Abstract
The statistical distribution of the number of fiber intersections in a unit area is of great importance in determining the physical and mechanical properties of random fiber webs and the products produced. The distribution of the number of fiber intersections determines the non-uniformity of the basis weight and can be used in designing optimal control strategies relating to such physical properties as strength, elongation, air/water permeability, acoustics and filtering efficiencies of fiber webs and nonwoven fabrics. This paper developed a geometrical and probabilistic model for the number of fiber intersections in two-dimensional random fiber webs, where two distinct fiber lengths are mixed at varying ratios. This work is an extension of a previously derived paper where the model assumed that all fiber lengths are equal. Here, we present a geometrical probabilistic model, theories for deriving expectations and variances of the number of intersections in random fiber webs. The model and statistical parameters are validated through an extensive computer simulation study.

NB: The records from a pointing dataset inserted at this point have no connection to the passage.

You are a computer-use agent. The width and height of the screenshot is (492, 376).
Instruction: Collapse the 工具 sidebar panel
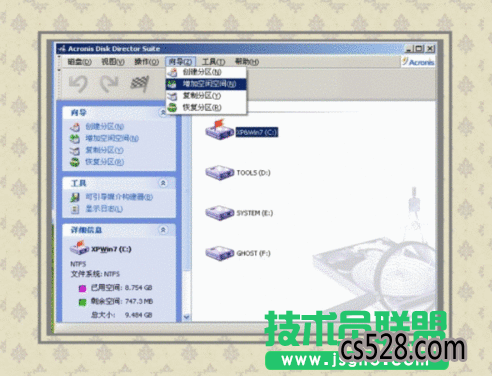pos(163,183)
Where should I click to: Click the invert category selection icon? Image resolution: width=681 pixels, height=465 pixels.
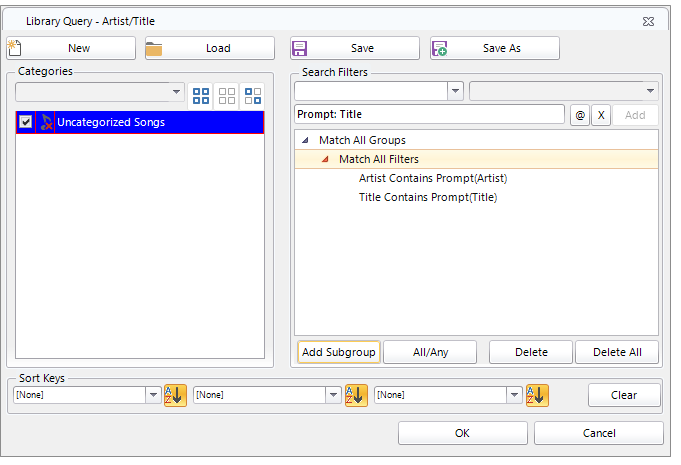tap(253, 96)

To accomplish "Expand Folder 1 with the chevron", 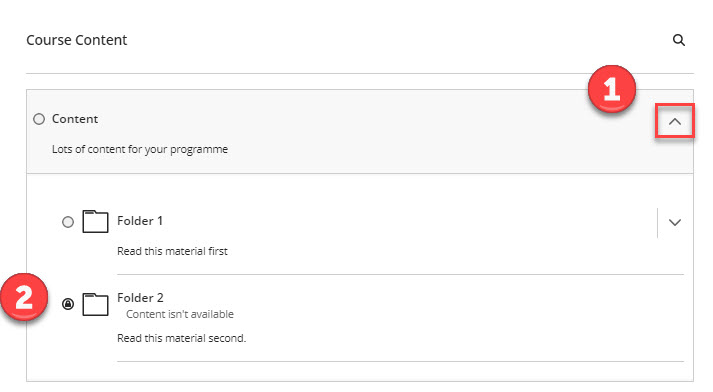I will 675,222.
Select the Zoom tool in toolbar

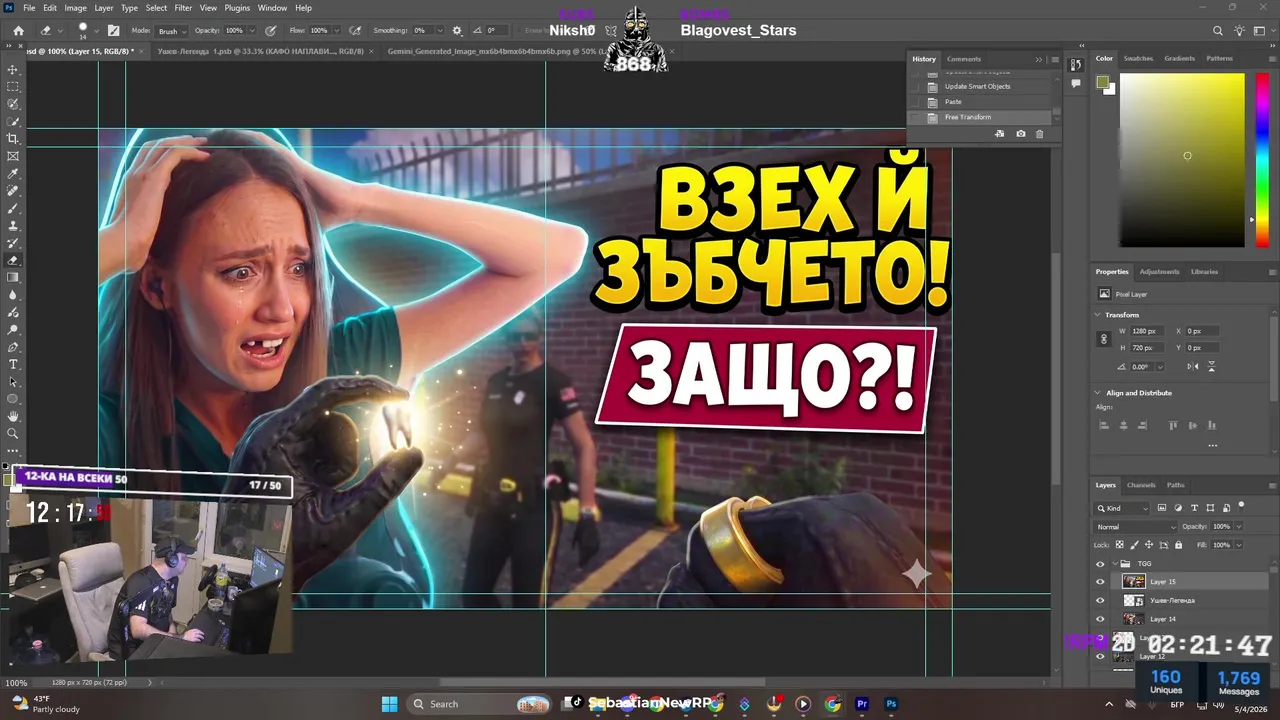[x=13, y=433]
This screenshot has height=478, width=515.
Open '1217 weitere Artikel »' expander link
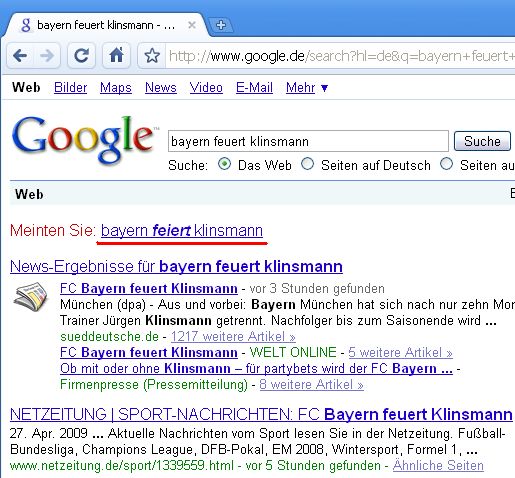click(x=233, y=336)
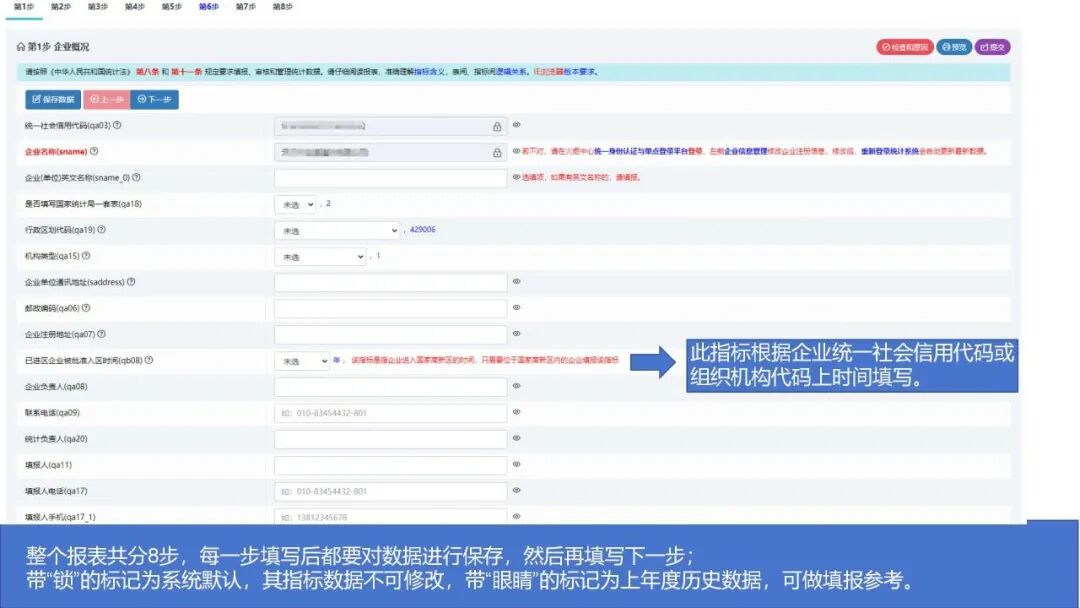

Due to their random nature, probabilistic models and statistical distributions play key roles in characterizing the non-uniformities of random fiber webs and nonwoven fabrics, as well as other physical and mechanical properties. More specifically, the average number of fiber intersections within a unit area and its variance are of great significance when a certain number of fibers of known lengths are thrown onto the unit area. They are the founding blocks for determining various properties of two-dimensional random fiber webs and the nonwoven fabrics produced therefrom. While the development of models is essential, the ultimate validation of the model requires a massive amount of computer simulations pertinent to the theories. The validated model then can be applied to the basic understanding of non-uniformity, basis weight variations and various mechanical and structural properties of the resulting nonwoven webs. Most importantly, the models would provide an insight into designing products that exhibit optimal performance functions and lead to control strategies for the desired levels of such physical properties as strength, elongation, air/water permeability, acoustics, filtering efficiencies, etc. 1,2 Implicitly, the theories relating to fiber intersection geometry directly influence the pore size distributions and the product performances resulting therefrom. In particular, the variance of the number of intersections should be proportional to that of pore sizes even without a proof.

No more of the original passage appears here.